Macuamule Cristiano J, Tjhin Erick T, Jana Collins E, Barnard Leanne, Koekemoer Lizbé, de Villiers Marianne, Saliba Kevin J, Strauss Erick
Department of Biochemistry, Stellenbosch University, Stellenbosch, South Africa.
Research School of Biology, College of Medicine, Biology, and Environment, The Australian National University, Canberra, ACT, Australia.
Antimicrob Agents Chemother. 2015;59(6):3666-8. doi: 10.1128/AAC.04970-14. Epub 2015 Apr 6.

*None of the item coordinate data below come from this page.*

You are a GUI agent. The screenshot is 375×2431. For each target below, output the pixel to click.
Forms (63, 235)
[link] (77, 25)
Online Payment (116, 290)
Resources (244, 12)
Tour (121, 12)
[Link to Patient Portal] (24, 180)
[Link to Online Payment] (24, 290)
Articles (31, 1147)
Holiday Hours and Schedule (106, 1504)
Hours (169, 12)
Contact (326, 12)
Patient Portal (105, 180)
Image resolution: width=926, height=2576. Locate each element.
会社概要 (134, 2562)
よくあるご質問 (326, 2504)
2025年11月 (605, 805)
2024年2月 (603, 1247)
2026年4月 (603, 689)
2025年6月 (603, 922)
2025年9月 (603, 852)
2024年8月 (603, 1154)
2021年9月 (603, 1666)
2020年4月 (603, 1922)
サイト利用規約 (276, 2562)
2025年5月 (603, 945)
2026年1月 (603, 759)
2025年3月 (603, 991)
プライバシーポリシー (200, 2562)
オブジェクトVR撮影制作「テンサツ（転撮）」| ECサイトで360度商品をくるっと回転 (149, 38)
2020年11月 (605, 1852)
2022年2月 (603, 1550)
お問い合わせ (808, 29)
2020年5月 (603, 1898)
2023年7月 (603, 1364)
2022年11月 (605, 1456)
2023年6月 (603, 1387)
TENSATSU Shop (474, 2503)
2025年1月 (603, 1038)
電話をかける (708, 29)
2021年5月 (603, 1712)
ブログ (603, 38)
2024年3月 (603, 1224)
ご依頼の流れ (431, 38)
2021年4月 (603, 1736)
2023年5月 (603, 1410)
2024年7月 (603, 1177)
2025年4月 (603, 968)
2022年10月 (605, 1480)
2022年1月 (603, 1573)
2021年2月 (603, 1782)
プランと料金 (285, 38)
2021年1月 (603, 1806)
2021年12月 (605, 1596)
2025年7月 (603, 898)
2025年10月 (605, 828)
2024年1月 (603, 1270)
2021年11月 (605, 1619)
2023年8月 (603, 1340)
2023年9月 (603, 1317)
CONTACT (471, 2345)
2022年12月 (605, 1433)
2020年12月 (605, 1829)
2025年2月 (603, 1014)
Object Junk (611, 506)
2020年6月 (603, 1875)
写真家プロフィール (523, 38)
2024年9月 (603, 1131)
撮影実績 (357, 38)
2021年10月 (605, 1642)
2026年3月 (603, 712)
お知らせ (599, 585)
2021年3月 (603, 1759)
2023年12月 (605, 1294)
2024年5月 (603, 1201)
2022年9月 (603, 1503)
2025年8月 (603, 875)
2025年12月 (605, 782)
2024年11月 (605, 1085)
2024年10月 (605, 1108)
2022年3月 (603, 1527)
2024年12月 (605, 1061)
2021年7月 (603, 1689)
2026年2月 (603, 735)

Pantothenamides inhibit blood-stage Plasmodium falciparum with potencies (50% inhibitory concentration [IC50], ∼20 nM) similar to that of chloroquine. They target processes dependent on pantothenate, a precursor of the essential metabolic cofactor coenzyme A. However, their antiplasmodial activity is reduced due to degradation by serum pantetheinase. Minor modification of the pantothenamide structure led to the identification of α-methyl-N-phenethyl-pantothenamide, a pantothenamide resistant to degradation, with excellent antiplasmodial activity (IC50, 52 ± 6 nM), target specificity, and low toxicity.
泛硫乙胺抑制恶性疟原虫血液期的效力(50%抑制浓度[IC50],约20 nM)与氯喹相似。它们作用于依赖泛酸盐(必需代谢辅因子辅酶A的前体)的过程。然而,由于血清泛肽酶的降解作用,它们的抗疟原虫活性降低。对泛硫乙胺结构进行微小修饰后,鉴定出α-甲基-N-苯乙基-泛硫乙胺,这是一种抗降解的泛硫乙胺,具有出色的抗疟原虫活性(IC50,52±6 nM)、靶标特异性和低毒性。